Schulprogramm 2016 am Friedrich-Ebert-Gymnasium

A. Ausgangssituation zum August 2016

Das Friedrich-Ebert-Gymnasium ist eine auf eine lange Geschichte zurückblickende Schule – Gründung 1628 - mit derzeit ca. 750 Schülerinnen und Schülern und ca. 60 Lehrkräften in Harburg-Heimfeld.

Wir bieten drei Zweige an, die für die Sekundarstufe I gelten und eine entsprechende Profilbildung in der Oberstufe begünstigen: Der Musikzweig basiert auf der Einrichtung von klassischen Klassenorchestern, der MINT-Zweig ermöglicht ein ganzheitliches und projektorientiertes Arbeiten in größeren Zeitblöcken und der auf dem Prüfstand stehende und zurzeit ausgesetzte Humanistische Zweig fasst in der Humanistischen Werkstatt die Fächer Geschichte, Philosophie, Religion, Bildende Kunst, Theater neben dem Latein-Sprachfundament zusammen.

In der Fortentwicklung des MINT- und der Aktualisierung des Humanistischen Zweiges sind weitere Schulentwicklungsmaßnahmen notwendig.

Wir legen großen Wert auf die Entwicklung interkultureller Kompetenzen und pflegen intensive Beziehungen zu unseren Austauschschulen (USA, GB, Frankreich, Polen, Spanien, Mexiko).

Ein weiteres wichtiges Merkmal ist für uns die Förderung der Sozialkompetenz: Wir veranstalten dazu in den Klassen 5 und 7 Projektwochen mit den Titeln „Gemeinsam Klasse sein“ und „Gemeinsam stark sein“, um den Zusammenhalt in den Klassen zu stärken. Erlebnispädagogische Klassenfahrten, z.B. mit der Röver-Stiftung, erlauben wichtige Gemeinschaftserfahrungen. In den Jahrgängen 8 und 9 werden Mediatoren qualifiziert und kommen in Teams zum Einsatz, es gibt Schülerpaten für die neuen 5. Klassen und Arbeitsgemeinschaften wie die Indien-AG.

Im Bereich der Musik stellt die Konzertkultur in unserer Ebert-Halle ein zentrales Element dar - so wie für MINT der Schüler-MINT-Kongress und die Teilnahme an Wettbewerben wie dem Daniel-Düsentrieb-Wettbewerb der TU Hamburg-Harburg.

Für Musik und MINT gibt es zahlreiche AG-Angebote und Kooperationen mit außerschulischen Partnern.

Ab dem Schuljahr 2016/17 wird unser denkmalgeschütztes Gebäude weitgehend instandgesetzt sein und über Fachräume auf dem neuesten technischen Stand verfügen.
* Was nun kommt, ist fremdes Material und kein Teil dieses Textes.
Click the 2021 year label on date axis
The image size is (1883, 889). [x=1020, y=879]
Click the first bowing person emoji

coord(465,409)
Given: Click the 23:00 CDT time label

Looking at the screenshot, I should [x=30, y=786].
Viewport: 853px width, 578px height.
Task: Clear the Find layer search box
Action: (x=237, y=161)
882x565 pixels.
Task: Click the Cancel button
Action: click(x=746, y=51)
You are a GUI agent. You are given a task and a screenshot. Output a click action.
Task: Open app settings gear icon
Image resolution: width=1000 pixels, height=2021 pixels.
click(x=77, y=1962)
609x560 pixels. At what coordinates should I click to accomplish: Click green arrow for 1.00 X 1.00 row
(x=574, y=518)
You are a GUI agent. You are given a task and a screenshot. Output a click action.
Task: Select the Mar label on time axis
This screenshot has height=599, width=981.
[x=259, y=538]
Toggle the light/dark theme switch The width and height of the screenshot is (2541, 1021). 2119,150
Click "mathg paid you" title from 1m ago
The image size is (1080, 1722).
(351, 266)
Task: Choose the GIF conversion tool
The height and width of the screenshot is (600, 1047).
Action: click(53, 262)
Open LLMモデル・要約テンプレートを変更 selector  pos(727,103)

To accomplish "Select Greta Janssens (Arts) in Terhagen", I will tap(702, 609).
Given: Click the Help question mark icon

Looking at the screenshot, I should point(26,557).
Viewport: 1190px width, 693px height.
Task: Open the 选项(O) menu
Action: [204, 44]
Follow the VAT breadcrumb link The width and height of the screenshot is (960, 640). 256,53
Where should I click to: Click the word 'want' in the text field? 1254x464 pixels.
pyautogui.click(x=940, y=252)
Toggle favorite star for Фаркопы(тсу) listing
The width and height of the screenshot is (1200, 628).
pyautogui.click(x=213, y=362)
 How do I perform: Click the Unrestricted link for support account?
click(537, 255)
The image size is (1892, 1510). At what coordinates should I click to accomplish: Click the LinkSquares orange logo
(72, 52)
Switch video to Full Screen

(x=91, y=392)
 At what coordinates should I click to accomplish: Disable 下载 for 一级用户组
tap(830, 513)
In den Klassenräumen werden Ausstattung und Gestaltung den Anforderungen aktueller Methodik und Didaktik angepasst. Digitale Medien sind direkt verfügbar, individualisierte und Gruppenarbeit werden unterstützt.

Daneben verfügt unsere Schule über ein eigenes Schullandheim, welches für Unterrichtsprojekte genutzt wird und mit öffentlichem Nahverkehr erreichbar ist, und ein eigenes Ruderbootshaus auf der Pionierinsel an der Süderelbe.

Wir arbeiten in Fachjahrgangsteams und stehen in einem fortwährenden Entwicklungsprozess, um die Lernbedingungen für die Schülerinnen und Schüler und die Arbeitsbedingungen für das Kollegium zu verbessern. Dazu gehört auch ein schon weitentwickeltes Förder- und Forderkonzept, bei dem die Begabungsförderung an Bedeutung gewinnt.

Ein umfangreicher Medienentwicklungsplan ist bereits weitgehend umgesetzt und ist in das veröffentlichte schulinterne Curriculum integriert.

In den letzten zehn Jahren kamen viele neue Lehrkräfte an die Schule. In den nächsten Jahren werden voraussichtlich nur in einigen Bereichen neue Stellenausschreibungen möglich sein.